Fortunately for Disney, the pandemic coincided with the release of their much-anticipated app, Disney+. It was launched in November 2019 and is managed by the same branch Diego runs (DTCI). This app proved to be a momentous step in providing Disney's consumers more in-home entertainment and crucially eliminating the need for a third party. Whilst this new addition did not fill the void of what the theme parks and outdoor experiences offered, it actually strengthened the in-home experience as consumers could access content remotely thus maximising their engagement within the pandemic and quarantine. This application outperformed even Disney's own hopes and expectations – attracting over 10 million subscribers in its first 24 hours alone, indefinitely propelled by consumers spending exponentially more time at home in front of devices. Diego continued to explain the unique and specific case study that is Disney and how it is a company with “strong and personal values”, a company offering consumer embracement and protection with its nostalgic nature. This closer consumer bond they have achieved showed resilience and created a layer of armour for the company during this global challenge.

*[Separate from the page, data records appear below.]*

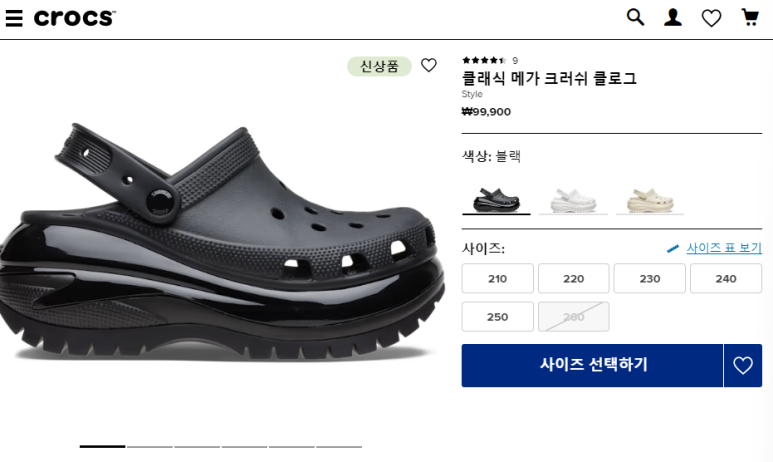Image resolution: width=773 pixels, height=462 pixels.
Task: Choose the beige color variant
Action: point(650,200)
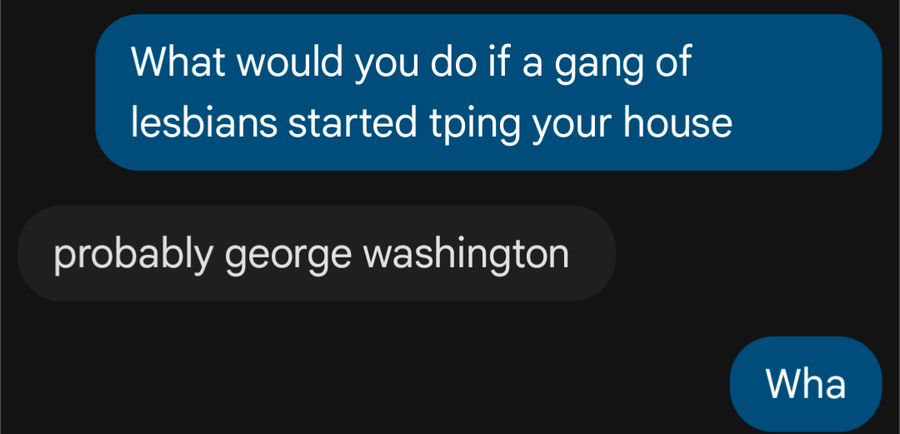Viewport: 900px width, 434px height.
Task: Click the word "probably" in received message
Action: [x=133, y=256]
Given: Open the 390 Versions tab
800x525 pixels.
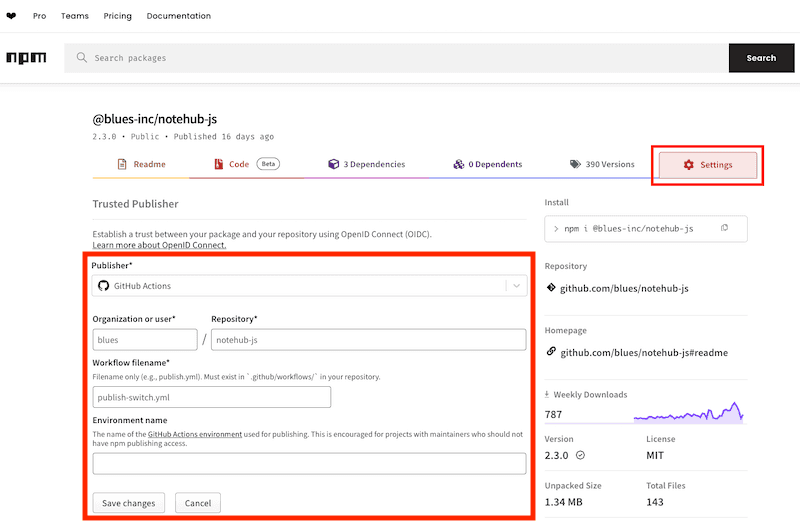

Nonetheless, Disney felt the hefty impacts of the pandemic with the release and production of several major blockbusters put on hold (Mulan, West Side Story and Indiana Jones). Diego stated that other production companies, such as Netflix, are “incomparable” to the marketing model of Disney, as these companies do not provide a story and message of unity. On the other hand, streaming services, with the exception of Quibi, saw very little shift in their marketing strategies as they were already very digitally focused. For Diego, he felt that the most significant consequence of the isolation was the degradation of the spontaneity and authenticity of the way Disney produces content to market; the new detached type of work felt monotonous. The way in which they operate is especially influential to the innovation formula Disney applies to marketing and consumer outreach. Diego stressed that it’s a strategy with “enormous emotional and sentimental definition,” this concept of content marketing focuses on telling a story and then building products around that (e.g. clothing merchandise depicting popular movie franchises such as Star Wars). Diego reiterated that although this would allow them to expect consistent consumer engagement, they cannot “rest on their laurels,” this excellence has to be proved at every stage, thus challenging their status quo.
As my conversation with Diego drew to a close, I was intrigued to know his thoughts on the future - what did he envisage the economic landscape post-vaccine would look like. Reassuringly, he has adopted a rather positive outlook, most notably commenting on the human tendency to drive through disaster with innovation and restructuring. From a micro-economic perspective, Diego predicted consumer behaviour to shift drastically and to see more conservative spending with production remaining very mobile and ready for change. The main questions being posed to companies are now: how they can provide a more content dense and selective delivery, how can they motivate workers and how can they manage economic difficulties. Looking further down the line, Diego predicts a more “interdependent and co-responsible” world, one where the interchange of services, resources and contributions is not limited by geography.